A new study in which artificial intelligence outperformed expert virologists in specialized laboratory tasks is raising hopes for faster biomedical breakthroughs and fears about bioweapon risks.
Researchers tested leading AI models against the Virology Capabilities Test, a benchmark designed to assess expert-level knowledge in virology and wet lab protocols. The results suggest that AI models like OpenAI’s GPT-4o surpassed the accuracy of most human virologists.
Testing the virology benchmark against LLMs
“VCT consists of 322 multimodal questions covering fundamental, tacit, and visual knowledge that is essential for practical work in virology laboratories,” from the study.
Scientists with or working on their Ph.D. in virology tested the VCT questions against large language models (LLMs) developed by OpenAI, Google, Anthropic, and DeepSeek. VCT used benchmark questions in four categories: important, difficult, validated, and multimodal.
- Questions under the “important” category tested the subject’s essential knowledge in virology; this is a level of understanding required of a competent lab researcher.
- The second set of questions, “difficult,” required deeper knowledge or domain expertise.
- The “validated” category consisted of questions with answers reviewed and validated by experts.
- The “multimodal” questions included images reflecting real laboratory scenarios.
Researchers conducted the study at the Center for AI Safety, MIT’s Media Lab, Brazil’s university UFABC, and SecureBio.
Findings from the virology benchmark vs. LLMs study
The results showed experts with access to the internet doing VCT scored an average of 22.1% accuracy, but AI models scored higher.
- Open AI’s o3 scored 43.8%, outperforming 94% of expert virologists asked to answer questions specific to their specialized expertise.
- DeepSeek-R1 scored 38.6%.
- Google’s Gemini 2.5 Pro scored 37.6%.
- OpenAI’s o4-mini scored 37% and its earlier version, GPT-4 model, scored 35.4%.
- Anthropic’s (Oct ’24) Claude 3.5 Sonnet scored 33.6%.
Safety concerns based on the survey results
“The VCT’s results underscore the urgent need for thoughtful access controls to balance beneficial research with safety concerns,” the researchers said.
Even riskier would be AI virologist chatbots capable of performing tasks independently.

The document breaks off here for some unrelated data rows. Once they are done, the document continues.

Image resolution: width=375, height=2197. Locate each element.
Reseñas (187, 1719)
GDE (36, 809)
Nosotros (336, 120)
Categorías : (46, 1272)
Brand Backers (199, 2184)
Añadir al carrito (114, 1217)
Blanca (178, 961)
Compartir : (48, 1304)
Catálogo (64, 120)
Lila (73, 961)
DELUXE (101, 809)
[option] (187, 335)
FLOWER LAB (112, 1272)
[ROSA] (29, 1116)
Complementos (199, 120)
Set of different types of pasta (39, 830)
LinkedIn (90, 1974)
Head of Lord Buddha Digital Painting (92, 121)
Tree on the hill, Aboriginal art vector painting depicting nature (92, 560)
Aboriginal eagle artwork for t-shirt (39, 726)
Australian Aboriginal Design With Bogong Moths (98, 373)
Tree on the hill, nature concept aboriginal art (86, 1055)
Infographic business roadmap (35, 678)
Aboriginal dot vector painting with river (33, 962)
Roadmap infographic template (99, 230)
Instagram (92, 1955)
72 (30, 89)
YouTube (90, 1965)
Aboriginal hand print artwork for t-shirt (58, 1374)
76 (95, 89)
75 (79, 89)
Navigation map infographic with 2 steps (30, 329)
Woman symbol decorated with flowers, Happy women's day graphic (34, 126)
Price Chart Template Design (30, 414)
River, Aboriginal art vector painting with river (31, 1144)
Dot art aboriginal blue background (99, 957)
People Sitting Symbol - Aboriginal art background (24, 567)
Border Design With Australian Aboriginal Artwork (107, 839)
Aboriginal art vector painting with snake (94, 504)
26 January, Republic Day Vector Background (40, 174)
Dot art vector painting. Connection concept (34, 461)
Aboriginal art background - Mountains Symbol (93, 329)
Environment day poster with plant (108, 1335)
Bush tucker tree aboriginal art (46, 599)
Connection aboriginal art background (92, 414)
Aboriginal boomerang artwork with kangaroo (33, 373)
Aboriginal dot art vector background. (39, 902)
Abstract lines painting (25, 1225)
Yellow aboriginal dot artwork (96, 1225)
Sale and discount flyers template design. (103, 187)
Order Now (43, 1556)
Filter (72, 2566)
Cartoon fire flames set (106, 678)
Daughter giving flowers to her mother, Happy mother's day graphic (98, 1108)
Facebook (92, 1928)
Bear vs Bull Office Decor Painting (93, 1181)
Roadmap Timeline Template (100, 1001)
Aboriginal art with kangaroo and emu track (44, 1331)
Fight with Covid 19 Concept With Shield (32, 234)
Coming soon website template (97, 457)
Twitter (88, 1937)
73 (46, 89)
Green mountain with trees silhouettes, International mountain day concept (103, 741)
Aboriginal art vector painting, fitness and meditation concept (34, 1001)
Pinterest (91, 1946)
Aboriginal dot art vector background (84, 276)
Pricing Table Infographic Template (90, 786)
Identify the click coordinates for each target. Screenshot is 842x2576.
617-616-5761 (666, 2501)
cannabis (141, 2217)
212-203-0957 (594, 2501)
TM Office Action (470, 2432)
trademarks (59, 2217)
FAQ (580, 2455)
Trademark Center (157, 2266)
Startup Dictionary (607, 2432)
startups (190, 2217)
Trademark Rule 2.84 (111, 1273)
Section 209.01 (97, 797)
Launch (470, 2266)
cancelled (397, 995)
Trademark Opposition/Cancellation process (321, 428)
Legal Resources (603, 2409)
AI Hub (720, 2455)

In the wrong hands, AI models could be used to produce biological weapons that could cause massive destruction.
Although AI sped up the process and increased accuracy, scientists warn of its inherent danger. While scientists can use AI to prevent an epidemic or pandemic-level outbreak of infectious diseases, at the hands of non-experts, AI models could be weaponized for creating and producing biological weapons.
“Previously, we found that the models had a lot of theoretical knowledge, but not practical knowledge,” Dan Hendrycks, director of the Center for AI Safety, said in an interview with TIME. “But now, they are getting a concerning amount of practical knowledge.”
“We want to give the people who have a legitimate use for asking how to manipulate deadly viruses — like a researcher at the MIT biology department — the ability to do so… But random people who made an account a second ago don’t get those capabilities,” Hendrycks said.
Responding with a risk management framework
In response to the researchers’ findings, xAI released a risk management framework for its Grok model. xAI outlined safeguards such as training its AI model to decline harmful requests, providing circuit breakers for harmful outputs, and filtering queries related to cybercrimes and weapons of mass destruction.